A foreign national holding US real property through a Delaware LLC (a limited liability company registered in Delaware) now faces a significantly tightened disclosure environment. Over the past 18 months, federal and state-level measures have converged to impose new transparency requirements on non-US persons acquiring, holding, or transferring property across large parts of the country. The risk of non-compliance is no longer theoretical – sanctions, forced divestiture orders, and federal court proceedings are active enforcement tools.
Recent US real estate regulation changes require foreign property owners and foreign-controlled entities to disclose beneficial ownership details to federal authorities at the point of conveyancing and on an ongoing basis. The rules affect all-cash residential transactions above specified thresholds in designated metropolitan areas, as well as agricultural and sensitive-sector land purchases nationwide.

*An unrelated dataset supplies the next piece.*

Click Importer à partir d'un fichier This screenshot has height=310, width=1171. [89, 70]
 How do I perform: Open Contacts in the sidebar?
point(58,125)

The primary compliance deadline for existing holders in many affected categories fell in early 2025, with rolling deadlines continuing through 2026.
This alert outlines the core regulatory changes, identifies who is directly affected, and sets out the immediate actions international owners and investors should take now.
What changed – the regulatory developments and effective dates
Two distinct but reinforcing bodies of regulation now govern foreign real estate ownership in the United States.
The first is the expanded geographic targeting order regime administered by the Financial Crimes Enforcement Network, a bureau of the US Treasury. The programme – which targets all-cash residential property purchases – has been broadened from a handful of cities to a near-nationwide roll-out. As of early 2025, the obligation to file beneficial ownership reports applies to residential purchases above a defined dollar threshold in a very large proportion of US counties. Title deed transfers completed without proper filings are flagged for investigation. The conveyancing process now requires attorneys and title companies to identify and report the true beneficial owner behind any purchasing entity.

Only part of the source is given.